In this study, an experimental model that is stable, simple, and reproducible for ameloblastoma studies was created. Furthermore, the transplantation of ameloblastoma cells at a site adjacent to the skull is beneficial for evaluating tumor-dependent effects on bone. There are reports that ameloblastoma cells promote osteoclast differentiation,[8 , 18] and the expression of bone remodeling markers varies depending on the histological type.[19] Hence, the effects of ameloblastoma cells on bone have to be studied in animal models.

In this study, only ameloblastoma cells were transplanted. It is not currently possible to evaluate the influence of stromal cells around tumors. Therefore, the simultaneous transplantation of ameloblastoma cells and stromal cells, such as fibroblasts and bone marrow cells, is yet to be performed in further studies. In addition, cellular components around the tumor parenchyma were not stained by IHC staining for GFP. These cellular components probably were not transformed by ameloblastoma cells but they might have migrated from the surroundings of engrafted tumors. Originally, ameloblastoma is a tumor formed in the jaw, and the environment of the bone marrow might influence its development. Even in other tumors, the bone marrow environment has been reported to play an important role in tumor development.[20] In this study, ameloblastoma cells were subcutaneously transplanted into the heads of mice. A limitation of this study is that the experimental environment is very different from the actual developmental environment of ameloblastoma. Therefore, to investigate the behavior of ameloblastoma cells in the bone, using larger animal species, such as dogs, is necessary.

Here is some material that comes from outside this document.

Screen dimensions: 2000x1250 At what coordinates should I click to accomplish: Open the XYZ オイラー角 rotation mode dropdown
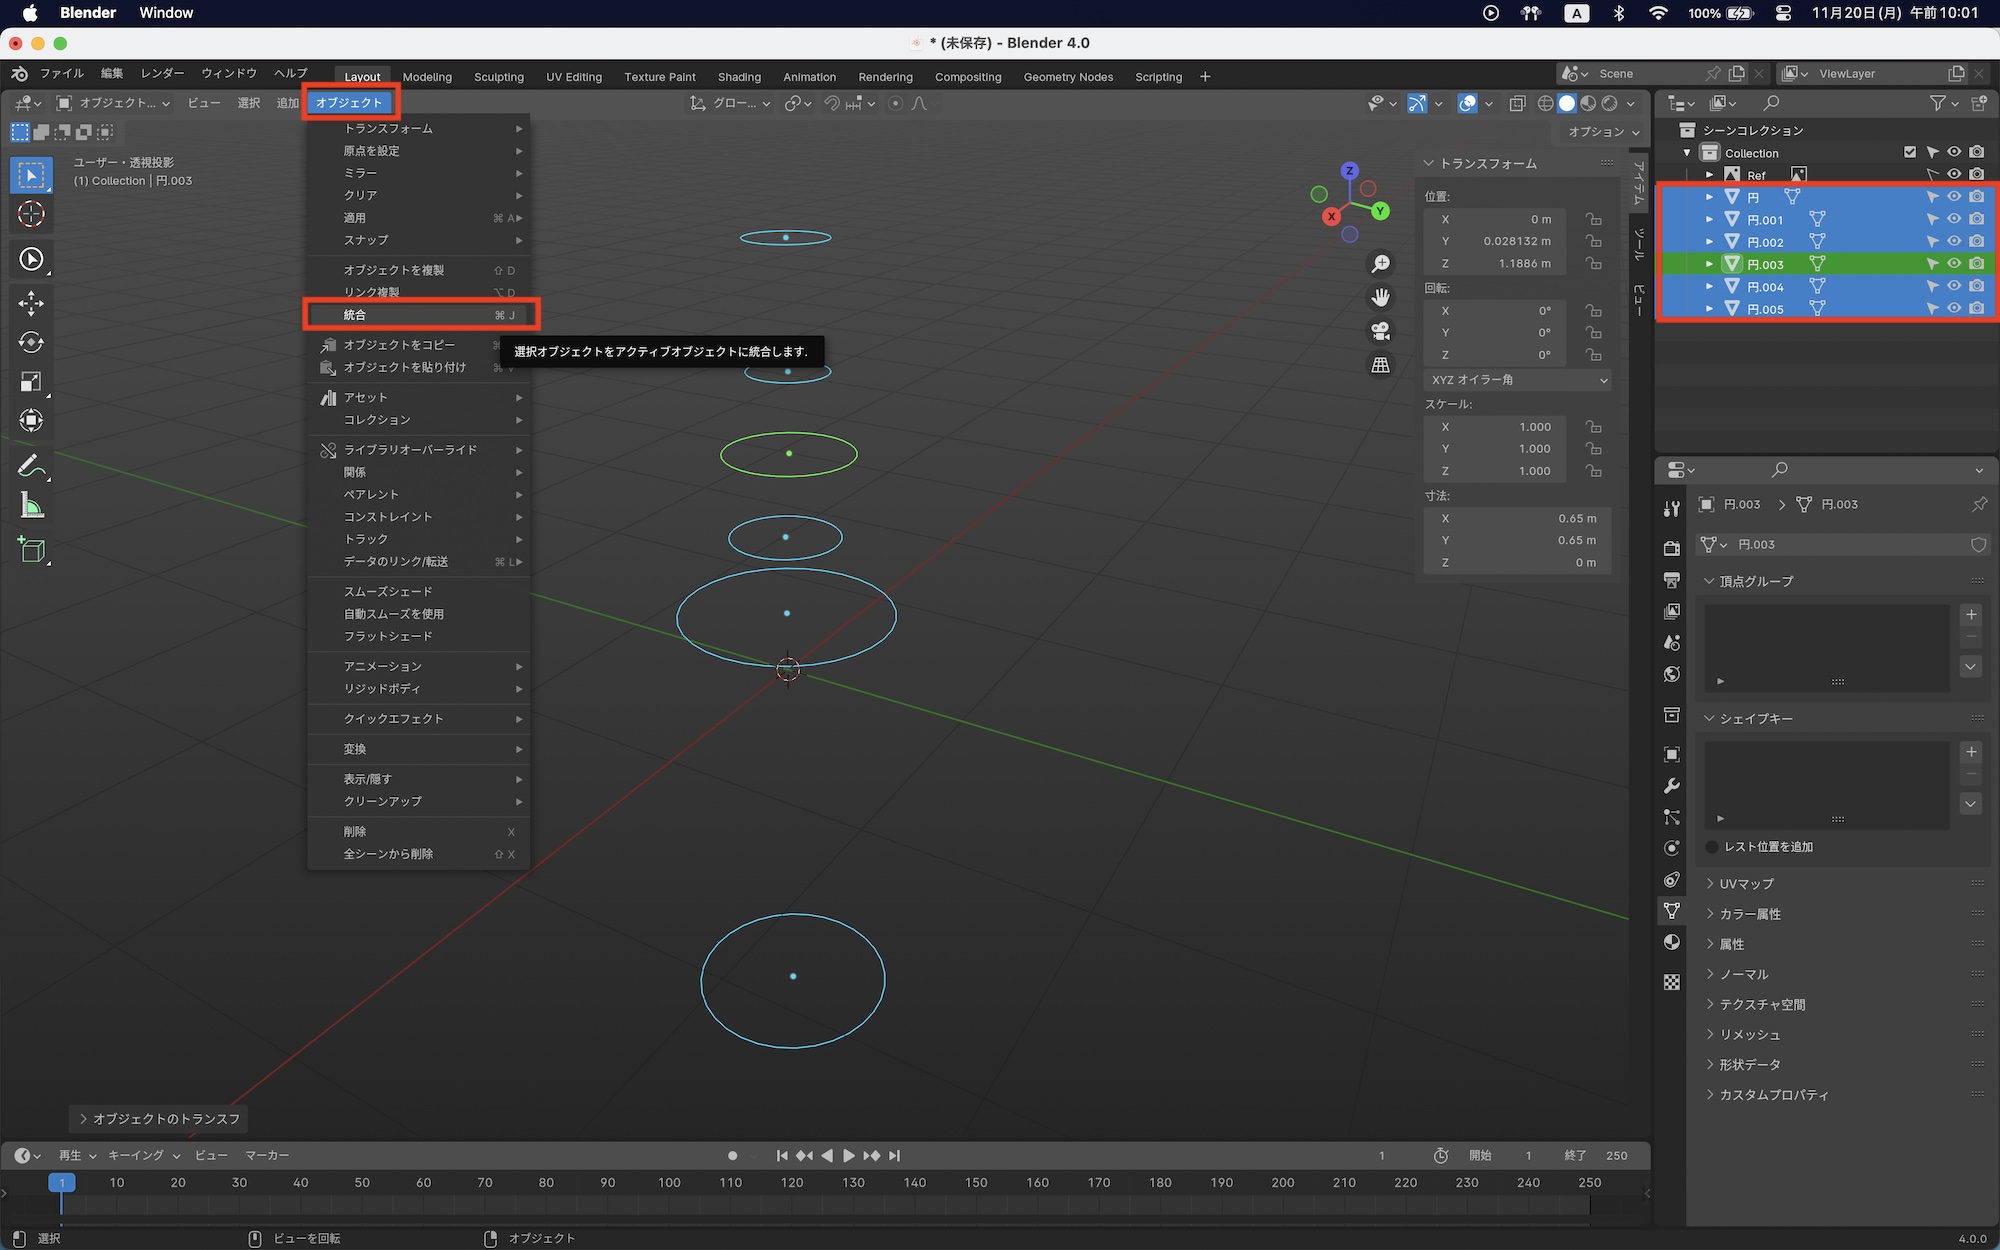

The follicular type and the plexiform type are representative histological subtypes of ameloblastoma, classified according to the structure of the tumor stroma. Some reports indicate that the follicular type has a higher recurrence rate than the plexiform type,[13] but others indicate no clinically significant difference.[21] In the 4th edition of the WHO classification, in 2017, the difference in organization type is not regarded as important.[22] However, the causal factors for the various histological types have not yet been elucidated, so it is suggested that these factors should be more adequately investigated. In this study, human ameloblastoma immortalized cell lines derived from two different types were successfully transplanted and engrafted into immunodeficient mice. Using this animal model of different types of ameloblastoma, previously unknown factors concerning the characteristics of ameloblastoma can be investigated, and these findings may provide important insight into the pathophysiology of ameloblastoma.

Conclusion

In conclusion, a novel animal experimental model of ameloblastoma was established, using two cell lines derived from different subtypes of ameloblastoma. The histological images of the group transplanted with different ameloblastoma cells were similar to each origin. This animal model might help to clarify the factors affecting various forms of ameloblastoma invasion in the future.